I am a web Bedouin -- not the desert dwelling nomadic tribe -- but the new term for an online worker without a fixed office. At various times during the work day (which can be almost any time), I might be found in the local coffee shop, the city park, the library, or my screened-in porch.
The working world is becoming quite a friendly place for us Bedouins. With Wi-Fi, cellular technology, instant messaging and internet-based project management, I am as much in my office while at the pool as at home.
Two new services are making the Bedouin's work life even easier. One, GrandCentral, I wrote about earlier, before it was bought by Google (NASDAQ: GOOG). GrandCentral gives me one phone number to distribute to my working contacts. I can route a call placed to this number to any other phone of my choosing, as well as record any conversation on it.
Paper mail has been more of a problem, but services such as Earth Class Mail have solved that problem too. For a monthly fee of $10-25, ECM provides me with a physical mailbox address I can distribute. The outside envelope of any mail that arrives in that box is scanned and its image sent to me via e-mail. I then have three choices:
- Have them pitch the mail unopened
- Have the mail opened, the contents scanned and emailed to me
- Have the envelope sent to me unopened
ECM also offers to store the scanned results for me.
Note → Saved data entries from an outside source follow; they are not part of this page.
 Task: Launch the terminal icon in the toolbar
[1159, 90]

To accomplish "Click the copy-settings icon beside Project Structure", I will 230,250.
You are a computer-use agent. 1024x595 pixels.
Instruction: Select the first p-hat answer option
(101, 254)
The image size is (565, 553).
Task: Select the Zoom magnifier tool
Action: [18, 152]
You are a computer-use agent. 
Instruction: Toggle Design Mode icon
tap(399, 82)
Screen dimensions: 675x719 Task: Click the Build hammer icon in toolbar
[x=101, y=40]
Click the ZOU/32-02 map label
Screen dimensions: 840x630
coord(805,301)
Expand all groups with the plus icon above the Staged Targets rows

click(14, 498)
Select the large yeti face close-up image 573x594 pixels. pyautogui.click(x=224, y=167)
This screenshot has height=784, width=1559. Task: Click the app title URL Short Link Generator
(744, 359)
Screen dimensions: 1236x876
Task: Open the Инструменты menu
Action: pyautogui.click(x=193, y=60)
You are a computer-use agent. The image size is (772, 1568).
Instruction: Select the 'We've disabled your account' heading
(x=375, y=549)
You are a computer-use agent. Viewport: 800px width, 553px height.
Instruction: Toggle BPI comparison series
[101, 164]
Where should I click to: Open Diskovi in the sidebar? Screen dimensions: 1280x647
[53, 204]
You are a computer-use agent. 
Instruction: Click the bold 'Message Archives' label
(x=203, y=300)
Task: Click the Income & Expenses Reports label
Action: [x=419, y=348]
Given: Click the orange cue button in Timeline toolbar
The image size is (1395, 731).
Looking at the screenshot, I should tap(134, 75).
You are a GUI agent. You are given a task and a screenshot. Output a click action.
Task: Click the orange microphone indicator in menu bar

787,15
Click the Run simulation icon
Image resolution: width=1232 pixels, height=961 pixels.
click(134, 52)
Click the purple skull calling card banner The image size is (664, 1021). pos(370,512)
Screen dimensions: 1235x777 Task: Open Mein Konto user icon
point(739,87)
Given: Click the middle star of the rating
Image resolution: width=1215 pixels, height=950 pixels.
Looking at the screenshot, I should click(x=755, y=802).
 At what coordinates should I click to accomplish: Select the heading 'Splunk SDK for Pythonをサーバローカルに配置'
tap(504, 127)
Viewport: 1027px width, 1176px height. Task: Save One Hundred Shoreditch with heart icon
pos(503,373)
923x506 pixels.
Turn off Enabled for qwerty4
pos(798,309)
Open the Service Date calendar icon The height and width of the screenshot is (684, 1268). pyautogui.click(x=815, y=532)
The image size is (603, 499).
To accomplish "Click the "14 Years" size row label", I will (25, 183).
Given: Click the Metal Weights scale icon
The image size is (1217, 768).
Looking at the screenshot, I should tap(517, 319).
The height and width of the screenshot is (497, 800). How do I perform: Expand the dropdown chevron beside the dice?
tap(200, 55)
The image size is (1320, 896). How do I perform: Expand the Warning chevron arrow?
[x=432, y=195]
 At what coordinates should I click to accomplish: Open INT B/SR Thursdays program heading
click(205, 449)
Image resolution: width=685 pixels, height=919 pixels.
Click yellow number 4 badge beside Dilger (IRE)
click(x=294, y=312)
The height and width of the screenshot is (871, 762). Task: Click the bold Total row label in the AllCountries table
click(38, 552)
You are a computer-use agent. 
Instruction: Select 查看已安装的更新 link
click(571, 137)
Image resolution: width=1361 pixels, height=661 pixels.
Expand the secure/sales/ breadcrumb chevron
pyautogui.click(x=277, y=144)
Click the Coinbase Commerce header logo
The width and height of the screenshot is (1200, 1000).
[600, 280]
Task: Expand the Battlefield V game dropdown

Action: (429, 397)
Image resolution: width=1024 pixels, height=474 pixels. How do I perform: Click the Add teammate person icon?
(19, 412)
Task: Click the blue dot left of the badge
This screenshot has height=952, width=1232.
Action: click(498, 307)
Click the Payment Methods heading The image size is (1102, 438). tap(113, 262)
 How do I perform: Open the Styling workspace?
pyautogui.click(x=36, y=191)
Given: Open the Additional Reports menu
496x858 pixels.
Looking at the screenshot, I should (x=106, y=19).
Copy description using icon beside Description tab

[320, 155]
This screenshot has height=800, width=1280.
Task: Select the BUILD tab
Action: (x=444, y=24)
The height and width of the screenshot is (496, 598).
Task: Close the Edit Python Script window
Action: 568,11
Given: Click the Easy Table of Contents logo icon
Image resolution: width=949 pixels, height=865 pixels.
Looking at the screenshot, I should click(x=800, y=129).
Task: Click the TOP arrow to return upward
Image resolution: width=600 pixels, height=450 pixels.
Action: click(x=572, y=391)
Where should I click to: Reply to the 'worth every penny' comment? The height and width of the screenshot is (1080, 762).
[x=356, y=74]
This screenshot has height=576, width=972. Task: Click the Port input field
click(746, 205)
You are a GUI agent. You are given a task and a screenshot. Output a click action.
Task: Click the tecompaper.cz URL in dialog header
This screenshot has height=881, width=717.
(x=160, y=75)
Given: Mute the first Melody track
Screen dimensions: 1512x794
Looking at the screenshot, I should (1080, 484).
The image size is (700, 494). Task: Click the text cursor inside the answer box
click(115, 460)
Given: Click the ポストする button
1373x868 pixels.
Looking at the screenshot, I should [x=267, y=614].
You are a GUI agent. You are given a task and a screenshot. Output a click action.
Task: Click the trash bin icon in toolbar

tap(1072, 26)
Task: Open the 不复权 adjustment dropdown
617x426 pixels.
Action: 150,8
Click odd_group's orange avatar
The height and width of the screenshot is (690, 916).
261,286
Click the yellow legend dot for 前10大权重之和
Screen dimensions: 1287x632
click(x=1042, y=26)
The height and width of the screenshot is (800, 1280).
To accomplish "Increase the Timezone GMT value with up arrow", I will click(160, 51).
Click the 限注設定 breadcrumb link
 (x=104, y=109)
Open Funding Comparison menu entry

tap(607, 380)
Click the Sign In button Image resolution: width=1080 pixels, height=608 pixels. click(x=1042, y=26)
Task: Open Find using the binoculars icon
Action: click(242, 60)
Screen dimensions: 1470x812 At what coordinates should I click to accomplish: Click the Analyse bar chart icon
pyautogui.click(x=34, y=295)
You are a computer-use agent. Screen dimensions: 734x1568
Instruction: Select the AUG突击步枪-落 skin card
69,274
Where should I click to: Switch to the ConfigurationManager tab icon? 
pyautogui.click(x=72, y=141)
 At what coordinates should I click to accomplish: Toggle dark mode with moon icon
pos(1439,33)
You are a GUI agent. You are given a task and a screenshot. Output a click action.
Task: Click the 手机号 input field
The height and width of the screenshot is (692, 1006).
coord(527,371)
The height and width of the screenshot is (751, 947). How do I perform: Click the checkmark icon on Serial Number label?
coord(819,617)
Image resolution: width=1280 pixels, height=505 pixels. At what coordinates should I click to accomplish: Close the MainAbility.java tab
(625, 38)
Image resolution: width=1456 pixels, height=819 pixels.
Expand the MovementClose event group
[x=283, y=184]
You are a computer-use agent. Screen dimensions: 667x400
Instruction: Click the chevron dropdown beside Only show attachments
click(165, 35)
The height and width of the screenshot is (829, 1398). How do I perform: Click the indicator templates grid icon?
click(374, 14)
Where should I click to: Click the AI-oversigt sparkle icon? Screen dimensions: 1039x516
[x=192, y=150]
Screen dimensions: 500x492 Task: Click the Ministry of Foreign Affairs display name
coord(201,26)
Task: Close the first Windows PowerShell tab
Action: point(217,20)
While the number of pieces of mail is limited, and overages incur addition charges, this service would be invaluable to businesspeople operating from, say, a mobile home, an increasingly popular choice among the semi-retired.
As a Bedouin, the service is tax-deductible, and frees me to travel at my whim. An office? What a 20th century concept.
Note: I don't have any holdings in either GrandCentral or Earth Class Mail.